Sénégal : l’élection de Bassirou Diomaye Faye, qui a deux épouses, consacre la « tradition de la polygamie »

Élu le 24 mars à la tête du Sénégal, « BDF » est entré au palais présidentiel avec ses deux femmes, Marie et Absa. Une première dans ce pays.

Le nouveau président sénégalais, Bassirou Diomaye Faye, a deux épouses. AFP / Senegalese Presidency
Le nouveau président sénégalais, Bassirou Diomaye Faye, a deux épouses. AFP / Senegalese Presidency

    La scène est inédite au Sénégal. À quelques minutes seulement de la fin de la campagne présidentielle, Bassirou Diomaye Faye s’avance d’un pas mesuré sur une tribune en tenant la main de ses deux épouses, Marie et Absa. Applaudi par des milliers de sympathisants en liesse, le candidat de la rupture et du panafricanisme a fait le choix d’afficher ouvertement sa polygamie, une pratique traditionnelle et religieuse solidement ancrée dans la culture sénégalaise, avant son élection triomphante dès le premier tour du scrutin avec 54,28 % des voix.

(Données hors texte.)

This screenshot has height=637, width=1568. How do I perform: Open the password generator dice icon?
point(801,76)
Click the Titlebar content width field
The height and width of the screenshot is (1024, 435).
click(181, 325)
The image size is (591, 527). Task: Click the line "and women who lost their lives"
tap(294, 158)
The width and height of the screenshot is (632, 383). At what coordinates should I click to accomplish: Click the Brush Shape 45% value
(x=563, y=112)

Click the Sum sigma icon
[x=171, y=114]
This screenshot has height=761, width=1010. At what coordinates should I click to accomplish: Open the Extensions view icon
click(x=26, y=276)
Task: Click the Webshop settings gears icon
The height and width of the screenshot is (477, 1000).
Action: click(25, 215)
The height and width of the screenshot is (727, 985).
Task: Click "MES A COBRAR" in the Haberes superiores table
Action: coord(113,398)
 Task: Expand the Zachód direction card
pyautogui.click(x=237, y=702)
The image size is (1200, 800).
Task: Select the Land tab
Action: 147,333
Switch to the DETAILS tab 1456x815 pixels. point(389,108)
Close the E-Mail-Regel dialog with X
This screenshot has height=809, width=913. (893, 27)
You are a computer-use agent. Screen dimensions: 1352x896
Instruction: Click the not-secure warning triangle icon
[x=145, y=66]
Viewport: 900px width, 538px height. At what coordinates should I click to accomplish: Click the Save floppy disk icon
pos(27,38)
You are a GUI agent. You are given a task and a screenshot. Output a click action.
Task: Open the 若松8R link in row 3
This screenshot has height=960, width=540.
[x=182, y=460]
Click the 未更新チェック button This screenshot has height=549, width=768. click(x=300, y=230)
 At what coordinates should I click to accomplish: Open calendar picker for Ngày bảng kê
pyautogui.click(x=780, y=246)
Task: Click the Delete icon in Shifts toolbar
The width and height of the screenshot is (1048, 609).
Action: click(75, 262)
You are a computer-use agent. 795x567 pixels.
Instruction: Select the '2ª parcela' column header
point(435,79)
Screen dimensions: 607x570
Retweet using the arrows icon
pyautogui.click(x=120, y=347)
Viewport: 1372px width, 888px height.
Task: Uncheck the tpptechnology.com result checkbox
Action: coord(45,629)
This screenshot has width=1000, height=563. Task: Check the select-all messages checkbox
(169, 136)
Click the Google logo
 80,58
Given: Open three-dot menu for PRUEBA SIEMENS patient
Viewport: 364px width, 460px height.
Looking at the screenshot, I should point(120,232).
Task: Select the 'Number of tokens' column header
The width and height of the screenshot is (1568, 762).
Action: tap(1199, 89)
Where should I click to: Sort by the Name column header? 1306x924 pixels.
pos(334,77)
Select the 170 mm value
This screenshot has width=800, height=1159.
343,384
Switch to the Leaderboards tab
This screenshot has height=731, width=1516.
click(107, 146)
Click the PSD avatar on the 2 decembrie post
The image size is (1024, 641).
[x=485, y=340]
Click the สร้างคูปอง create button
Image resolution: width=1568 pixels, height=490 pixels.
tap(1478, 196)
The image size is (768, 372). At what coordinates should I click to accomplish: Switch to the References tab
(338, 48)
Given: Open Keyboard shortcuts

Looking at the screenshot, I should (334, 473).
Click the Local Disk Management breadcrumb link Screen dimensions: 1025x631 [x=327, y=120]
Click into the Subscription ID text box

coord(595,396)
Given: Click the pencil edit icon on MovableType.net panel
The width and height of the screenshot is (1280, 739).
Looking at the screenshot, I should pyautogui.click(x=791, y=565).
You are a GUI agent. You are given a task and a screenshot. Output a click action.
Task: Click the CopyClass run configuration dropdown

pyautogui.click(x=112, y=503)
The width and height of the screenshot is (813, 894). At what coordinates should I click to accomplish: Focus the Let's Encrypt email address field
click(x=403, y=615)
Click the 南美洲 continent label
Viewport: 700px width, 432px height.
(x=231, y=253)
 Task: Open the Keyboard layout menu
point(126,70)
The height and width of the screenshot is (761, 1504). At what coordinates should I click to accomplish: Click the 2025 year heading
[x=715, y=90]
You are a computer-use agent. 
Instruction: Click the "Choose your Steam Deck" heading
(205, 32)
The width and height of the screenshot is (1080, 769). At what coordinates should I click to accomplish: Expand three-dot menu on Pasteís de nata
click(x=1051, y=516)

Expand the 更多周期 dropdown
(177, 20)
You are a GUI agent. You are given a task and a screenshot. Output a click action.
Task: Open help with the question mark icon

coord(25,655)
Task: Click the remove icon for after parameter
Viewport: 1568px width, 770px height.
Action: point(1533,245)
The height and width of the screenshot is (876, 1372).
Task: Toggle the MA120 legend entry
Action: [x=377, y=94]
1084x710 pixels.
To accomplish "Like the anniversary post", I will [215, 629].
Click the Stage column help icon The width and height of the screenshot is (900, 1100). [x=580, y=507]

    Méconnue jusque-là, Marie Khone, la première femme qu’il a épousée il y a quinze ans et avec laquelle il a quatre enfants, est originaire du même village que lui. Il s’est marié à la seconde, Absa, il y a un peu plus d’un an.

    De nombreuses femmes opposées à cette pratique

    « C’est une consécration de la tradition de la polygamie au sommet de l’État avec une situation qui va coller à la réalité sénégalaise », estime le sociologue Djiby Diakhaté, ajoutant que cette pratique est « plébiscitée » par beaucoup d’hommes mais que de nombreuses femmes demeurent « méfiantes » sur les principes la régissant.

    Nombre d’entre elles se disent contre cette pratique, qu’elles jugent hypocrite et injuste à leur égard. Et la commission de l’ONU pour les droits de l’Homme a jugé dans un rapport publié en 2022 que la polygamie constitue une discrimination vis-à-vis des femmes qui doit être éradiquée.

    Si elle est difficile à chiffrer car beaucoup de mariages ne sont pas enregistrés, 32,5 % des Sénégalais mariés vivent en union polygame, selon un rapport en 2013 de l’Agence nationale de la statistique et de la démographie. Pour le sociologue Djiby Diakhaté, Bassirou Diomaye Faye a lancé un « signal fort pour que les autres hommes assument également leur polygamie, et pour qu’ils fassent preuve de transparence comme lui » avec « sans doute une volonté de mettre fin à la pratique de la polygamie cachée, appelée le « Takou Souf » (en wolof), ce qui, selon lui, « sera une bonne chose pour l’économie du pays et pour la situation matrimoniale ».